Vie chère au Sénégal : Le prix du riz brisé ordinaire officiellement fixé à 300 FCFA à Dakar

Dans une volonté affichée de protéger le panier de la ménagère, le ministre de l’Industrie et du Commerce, Dr Serigne Gueye Diop, a officialisé ce lundi 12 janvier 2026 une baisse significative du prix du riz brisé ordinaire. Désormais, le kilogramme est plafonné à 300 francs CFA dans la capitale.
Une baisse de 50 francs pour soulager les ménages
Après plusieurs semaines de concertations au sein du Conseil national de la Consommation, la mesure est désormais effective. Alors qu’il s’échangeait jusqu’ici à 350 FCFA, le riz brisé ordinaire — base de l’alimentation de plus de 90 % des foyers sénégalais — voit son prix réduit de 14 %.
Bien que l’annonce officielle ait été faite ce lundi, le ministère précise que la mesure est entrée en vigueur rétroactivement depuis le 6 janvier 2026. Pour les Sénégalais résidant à l’intérieur du pays, le prix définitif sera communiqué sous peu par les conseils régionaux de la consommation, en tenant compte des frais logistiques (différentiel de transport).
Des contrôles renforcés pour éviter la spéculation
Le ministre Serigne Gueye Diop a été très clair : cette baisse ne doit pas rester théorique. Les services de la Direction du Commerce intérieur ont reçu l’ordre d’intensifier les contrôles sur l’ensemble des marchés.
- Importateurs et grossistes ont l’obligation d’ajuster leurs factures.
- Les détaillants s’exposent à des saisies de marchandises et des amendes en cas de dépassement du prix fixé.
« Tout manquement entraînera des sanctions prévues par la réglementation », a martelé le ministre, invitant les commerçants au civisme et au respect de la souveraineté alimentaire.
Une surveillance continue des prix
Cette baisse du prix du riz n’est qu’une étape.
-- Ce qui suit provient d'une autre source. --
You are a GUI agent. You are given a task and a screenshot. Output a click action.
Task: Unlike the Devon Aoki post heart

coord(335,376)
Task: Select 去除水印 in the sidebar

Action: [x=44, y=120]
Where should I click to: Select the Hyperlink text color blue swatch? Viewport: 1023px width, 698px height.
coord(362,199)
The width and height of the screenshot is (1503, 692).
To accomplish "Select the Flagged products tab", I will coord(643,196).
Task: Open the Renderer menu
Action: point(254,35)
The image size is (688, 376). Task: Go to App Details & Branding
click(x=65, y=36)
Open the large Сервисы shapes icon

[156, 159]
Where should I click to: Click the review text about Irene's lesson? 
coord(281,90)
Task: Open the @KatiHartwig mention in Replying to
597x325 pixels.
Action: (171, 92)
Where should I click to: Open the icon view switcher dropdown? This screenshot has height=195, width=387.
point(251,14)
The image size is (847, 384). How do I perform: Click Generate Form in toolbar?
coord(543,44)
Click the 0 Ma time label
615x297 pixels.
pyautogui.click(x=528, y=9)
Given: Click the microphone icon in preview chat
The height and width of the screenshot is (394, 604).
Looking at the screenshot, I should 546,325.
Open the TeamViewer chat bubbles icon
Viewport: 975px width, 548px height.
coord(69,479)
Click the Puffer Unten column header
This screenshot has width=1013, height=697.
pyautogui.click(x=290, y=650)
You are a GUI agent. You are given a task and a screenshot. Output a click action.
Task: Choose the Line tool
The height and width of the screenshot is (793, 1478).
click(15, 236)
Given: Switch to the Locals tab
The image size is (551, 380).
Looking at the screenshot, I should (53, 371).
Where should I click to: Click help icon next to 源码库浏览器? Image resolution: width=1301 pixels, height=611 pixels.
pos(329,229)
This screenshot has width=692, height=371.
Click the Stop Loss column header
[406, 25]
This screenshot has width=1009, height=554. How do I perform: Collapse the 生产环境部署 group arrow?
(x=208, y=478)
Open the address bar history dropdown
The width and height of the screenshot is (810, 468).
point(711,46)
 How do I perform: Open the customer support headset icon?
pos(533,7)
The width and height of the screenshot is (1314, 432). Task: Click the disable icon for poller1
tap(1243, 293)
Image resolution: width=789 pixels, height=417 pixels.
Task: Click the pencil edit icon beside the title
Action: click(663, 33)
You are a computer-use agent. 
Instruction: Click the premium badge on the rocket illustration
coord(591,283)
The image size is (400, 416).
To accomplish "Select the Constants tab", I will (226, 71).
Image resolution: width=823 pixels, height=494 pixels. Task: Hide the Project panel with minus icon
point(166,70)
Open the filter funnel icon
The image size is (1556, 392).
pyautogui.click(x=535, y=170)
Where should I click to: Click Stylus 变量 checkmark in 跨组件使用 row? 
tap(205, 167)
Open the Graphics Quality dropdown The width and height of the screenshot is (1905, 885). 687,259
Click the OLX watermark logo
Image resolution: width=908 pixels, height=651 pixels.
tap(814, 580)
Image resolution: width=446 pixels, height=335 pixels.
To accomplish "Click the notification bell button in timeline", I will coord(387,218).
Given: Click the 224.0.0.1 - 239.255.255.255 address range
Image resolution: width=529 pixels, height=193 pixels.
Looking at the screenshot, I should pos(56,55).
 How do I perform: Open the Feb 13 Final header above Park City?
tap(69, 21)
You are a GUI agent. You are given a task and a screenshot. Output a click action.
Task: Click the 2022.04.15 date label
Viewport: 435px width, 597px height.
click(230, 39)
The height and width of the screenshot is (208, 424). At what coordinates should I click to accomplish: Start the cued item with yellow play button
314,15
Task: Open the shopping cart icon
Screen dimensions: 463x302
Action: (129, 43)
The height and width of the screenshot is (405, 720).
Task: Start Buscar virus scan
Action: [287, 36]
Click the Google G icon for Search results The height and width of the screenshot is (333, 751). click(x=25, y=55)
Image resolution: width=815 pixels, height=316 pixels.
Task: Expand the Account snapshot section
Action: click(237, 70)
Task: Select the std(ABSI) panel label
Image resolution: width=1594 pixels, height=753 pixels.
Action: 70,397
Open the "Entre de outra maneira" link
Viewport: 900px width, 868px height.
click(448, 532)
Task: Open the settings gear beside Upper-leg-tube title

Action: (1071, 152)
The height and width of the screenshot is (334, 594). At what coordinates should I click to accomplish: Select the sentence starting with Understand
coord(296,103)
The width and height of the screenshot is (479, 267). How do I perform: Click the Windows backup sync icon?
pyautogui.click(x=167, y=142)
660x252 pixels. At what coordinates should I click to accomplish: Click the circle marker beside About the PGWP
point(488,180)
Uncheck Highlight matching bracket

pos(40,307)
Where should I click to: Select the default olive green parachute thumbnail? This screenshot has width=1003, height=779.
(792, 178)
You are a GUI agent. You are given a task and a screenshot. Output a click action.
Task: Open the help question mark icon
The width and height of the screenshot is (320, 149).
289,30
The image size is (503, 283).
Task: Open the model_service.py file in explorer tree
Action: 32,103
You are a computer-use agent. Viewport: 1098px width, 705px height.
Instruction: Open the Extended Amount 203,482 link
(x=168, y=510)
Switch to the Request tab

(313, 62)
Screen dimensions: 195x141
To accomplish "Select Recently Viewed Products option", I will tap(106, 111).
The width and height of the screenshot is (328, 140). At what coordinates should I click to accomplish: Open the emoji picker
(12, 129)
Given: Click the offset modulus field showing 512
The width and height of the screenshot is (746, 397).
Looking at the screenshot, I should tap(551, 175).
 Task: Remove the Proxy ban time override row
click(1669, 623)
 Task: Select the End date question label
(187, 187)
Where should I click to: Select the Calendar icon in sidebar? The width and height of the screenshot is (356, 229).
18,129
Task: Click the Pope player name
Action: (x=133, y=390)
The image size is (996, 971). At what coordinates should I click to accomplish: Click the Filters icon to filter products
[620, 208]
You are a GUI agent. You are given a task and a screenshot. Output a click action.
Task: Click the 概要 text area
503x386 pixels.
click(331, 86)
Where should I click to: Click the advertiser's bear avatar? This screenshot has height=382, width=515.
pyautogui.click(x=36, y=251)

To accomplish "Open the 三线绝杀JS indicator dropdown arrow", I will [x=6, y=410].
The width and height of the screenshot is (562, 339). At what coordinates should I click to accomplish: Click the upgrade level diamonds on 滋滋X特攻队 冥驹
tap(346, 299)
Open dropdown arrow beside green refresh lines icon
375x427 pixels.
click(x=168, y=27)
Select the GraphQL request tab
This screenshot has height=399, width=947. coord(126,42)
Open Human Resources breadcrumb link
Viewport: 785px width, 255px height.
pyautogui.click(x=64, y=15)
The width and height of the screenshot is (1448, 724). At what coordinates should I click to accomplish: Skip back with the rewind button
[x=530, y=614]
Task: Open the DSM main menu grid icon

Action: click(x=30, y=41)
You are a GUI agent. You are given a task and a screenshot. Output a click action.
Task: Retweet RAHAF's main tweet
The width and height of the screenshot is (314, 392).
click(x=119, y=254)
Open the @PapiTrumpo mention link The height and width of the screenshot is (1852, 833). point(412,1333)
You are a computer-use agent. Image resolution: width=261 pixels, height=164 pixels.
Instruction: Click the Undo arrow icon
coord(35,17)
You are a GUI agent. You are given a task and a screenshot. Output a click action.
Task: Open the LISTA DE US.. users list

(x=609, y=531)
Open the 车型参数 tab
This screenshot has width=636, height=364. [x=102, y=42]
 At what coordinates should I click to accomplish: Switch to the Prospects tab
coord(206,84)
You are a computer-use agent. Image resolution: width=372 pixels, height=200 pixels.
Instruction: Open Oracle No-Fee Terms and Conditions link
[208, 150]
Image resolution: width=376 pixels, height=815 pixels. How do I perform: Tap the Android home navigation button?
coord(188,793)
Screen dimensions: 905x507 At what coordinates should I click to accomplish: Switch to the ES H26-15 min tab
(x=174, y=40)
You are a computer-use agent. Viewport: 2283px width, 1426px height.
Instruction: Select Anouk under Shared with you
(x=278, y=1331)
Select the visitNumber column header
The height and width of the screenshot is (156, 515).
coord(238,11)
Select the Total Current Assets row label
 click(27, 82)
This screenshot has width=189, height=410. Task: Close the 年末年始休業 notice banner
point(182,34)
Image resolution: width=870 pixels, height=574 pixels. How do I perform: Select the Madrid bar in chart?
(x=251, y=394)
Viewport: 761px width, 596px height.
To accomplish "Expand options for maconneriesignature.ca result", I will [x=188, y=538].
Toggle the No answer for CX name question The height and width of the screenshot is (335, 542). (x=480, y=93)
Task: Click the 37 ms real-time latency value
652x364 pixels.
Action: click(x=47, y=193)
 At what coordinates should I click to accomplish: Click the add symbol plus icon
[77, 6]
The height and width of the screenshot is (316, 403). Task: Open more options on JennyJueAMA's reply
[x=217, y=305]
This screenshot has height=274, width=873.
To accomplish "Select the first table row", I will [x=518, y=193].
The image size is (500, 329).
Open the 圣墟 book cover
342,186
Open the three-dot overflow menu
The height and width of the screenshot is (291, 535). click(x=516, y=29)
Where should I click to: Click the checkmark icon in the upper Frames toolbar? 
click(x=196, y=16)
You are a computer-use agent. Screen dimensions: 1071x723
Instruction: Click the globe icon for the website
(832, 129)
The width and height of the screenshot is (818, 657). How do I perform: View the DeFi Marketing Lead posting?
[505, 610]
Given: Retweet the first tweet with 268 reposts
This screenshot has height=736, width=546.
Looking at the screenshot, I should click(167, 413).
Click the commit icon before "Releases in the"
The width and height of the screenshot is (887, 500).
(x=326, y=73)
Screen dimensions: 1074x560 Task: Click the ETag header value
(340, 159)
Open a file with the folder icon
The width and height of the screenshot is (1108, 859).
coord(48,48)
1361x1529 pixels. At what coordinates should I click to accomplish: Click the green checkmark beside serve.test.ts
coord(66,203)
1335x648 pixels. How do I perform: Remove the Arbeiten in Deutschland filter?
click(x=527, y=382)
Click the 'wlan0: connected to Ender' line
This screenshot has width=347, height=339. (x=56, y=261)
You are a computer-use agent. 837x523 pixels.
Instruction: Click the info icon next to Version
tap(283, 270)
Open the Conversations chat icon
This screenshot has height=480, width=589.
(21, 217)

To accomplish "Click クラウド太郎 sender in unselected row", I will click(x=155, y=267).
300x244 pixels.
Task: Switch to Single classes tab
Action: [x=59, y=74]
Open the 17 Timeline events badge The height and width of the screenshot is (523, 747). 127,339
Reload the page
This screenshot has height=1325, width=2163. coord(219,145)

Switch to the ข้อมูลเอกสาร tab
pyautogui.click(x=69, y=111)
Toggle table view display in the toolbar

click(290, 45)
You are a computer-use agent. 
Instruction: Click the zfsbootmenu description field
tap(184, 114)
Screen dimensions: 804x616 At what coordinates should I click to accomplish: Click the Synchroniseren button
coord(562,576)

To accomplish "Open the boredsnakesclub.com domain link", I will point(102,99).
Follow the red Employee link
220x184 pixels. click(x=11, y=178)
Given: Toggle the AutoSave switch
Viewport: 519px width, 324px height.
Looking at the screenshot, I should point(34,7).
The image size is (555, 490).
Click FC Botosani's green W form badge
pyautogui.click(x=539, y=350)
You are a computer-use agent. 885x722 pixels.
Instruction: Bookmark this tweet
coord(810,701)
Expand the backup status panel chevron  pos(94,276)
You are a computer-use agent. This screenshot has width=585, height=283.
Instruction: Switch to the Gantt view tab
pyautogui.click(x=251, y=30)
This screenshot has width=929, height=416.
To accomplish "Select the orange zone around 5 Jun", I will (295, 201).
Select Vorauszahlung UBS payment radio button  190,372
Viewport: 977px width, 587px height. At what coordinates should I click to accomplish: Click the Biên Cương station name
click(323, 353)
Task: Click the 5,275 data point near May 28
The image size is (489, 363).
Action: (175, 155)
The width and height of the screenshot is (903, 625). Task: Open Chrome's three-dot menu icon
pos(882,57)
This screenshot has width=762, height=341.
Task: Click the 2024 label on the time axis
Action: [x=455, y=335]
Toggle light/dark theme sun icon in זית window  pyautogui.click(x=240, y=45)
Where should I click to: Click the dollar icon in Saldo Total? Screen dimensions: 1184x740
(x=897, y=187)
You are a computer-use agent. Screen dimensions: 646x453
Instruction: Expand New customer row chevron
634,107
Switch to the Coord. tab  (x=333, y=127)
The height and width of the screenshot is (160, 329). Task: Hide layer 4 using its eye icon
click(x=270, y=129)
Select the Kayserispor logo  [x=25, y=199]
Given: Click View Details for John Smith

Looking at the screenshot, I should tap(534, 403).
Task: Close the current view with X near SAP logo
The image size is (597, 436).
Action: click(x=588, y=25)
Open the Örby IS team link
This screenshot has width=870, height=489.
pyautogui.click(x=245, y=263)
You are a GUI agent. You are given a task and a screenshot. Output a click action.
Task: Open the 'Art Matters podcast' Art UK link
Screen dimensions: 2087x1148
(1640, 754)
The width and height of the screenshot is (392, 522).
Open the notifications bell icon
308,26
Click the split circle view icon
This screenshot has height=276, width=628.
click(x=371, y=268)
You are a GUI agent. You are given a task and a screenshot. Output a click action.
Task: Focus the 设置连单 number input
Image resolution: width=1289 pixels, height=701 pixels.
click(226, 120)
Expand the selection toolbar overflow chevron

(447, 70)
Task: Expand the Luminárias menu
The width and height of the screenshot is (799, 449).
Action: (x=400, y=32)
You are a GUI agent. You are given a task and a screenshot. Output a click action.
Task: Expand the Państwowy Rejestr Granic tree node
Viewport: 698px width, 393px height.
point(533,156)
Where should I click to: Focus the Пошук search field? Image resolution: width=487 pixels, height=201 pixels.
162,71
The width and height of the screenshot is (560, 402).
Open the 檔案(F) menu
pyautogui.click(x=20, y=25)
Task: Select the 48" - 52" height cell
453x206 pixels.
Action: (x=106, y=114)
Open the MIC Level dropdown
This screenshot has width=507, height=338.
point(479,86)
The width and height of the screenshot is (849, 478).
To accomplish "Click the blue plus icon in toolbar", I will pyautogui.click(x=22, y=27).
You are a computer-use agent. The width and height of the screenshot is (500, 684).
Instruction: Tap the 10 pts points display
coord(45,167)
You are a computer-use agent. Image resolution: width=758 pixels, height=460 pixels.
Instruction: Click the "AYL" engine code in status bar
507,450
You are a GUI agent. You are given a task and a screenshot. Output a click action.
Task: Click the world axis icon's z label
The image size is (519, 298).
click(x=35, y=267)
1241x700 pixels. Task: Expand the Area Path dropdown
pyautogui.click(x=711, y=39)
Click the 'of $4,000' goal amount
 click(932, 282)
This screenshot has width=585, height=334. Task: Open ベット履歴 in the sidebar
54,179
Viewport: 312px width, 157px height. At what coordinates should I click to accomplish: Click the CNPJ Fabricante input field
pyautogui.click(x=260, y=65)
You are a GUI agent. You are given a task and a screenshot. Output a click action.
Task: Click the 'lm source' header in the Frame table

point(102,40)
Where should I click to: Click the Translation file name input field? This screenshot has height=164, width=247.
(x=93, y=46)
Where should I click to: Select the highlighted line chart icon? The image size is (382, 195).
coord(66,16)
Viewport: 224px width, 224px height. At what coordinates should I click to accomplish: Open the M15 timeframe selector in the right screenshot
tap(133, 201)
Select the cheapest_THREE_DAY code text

Le gouvernement a réaffirmé sa volonté de surveiller étroitement d’autres denrées de première nécessité (huile, sucre, pain) pour préserver durablement le pouvoir d’achat des citoyens. Dans le cadre de la vision Sénégal 2050, ces mesures d’urgence devraient être complétées par une politique de soutien accrue à la production nationale de riz pour réduire la dépendance aux importations.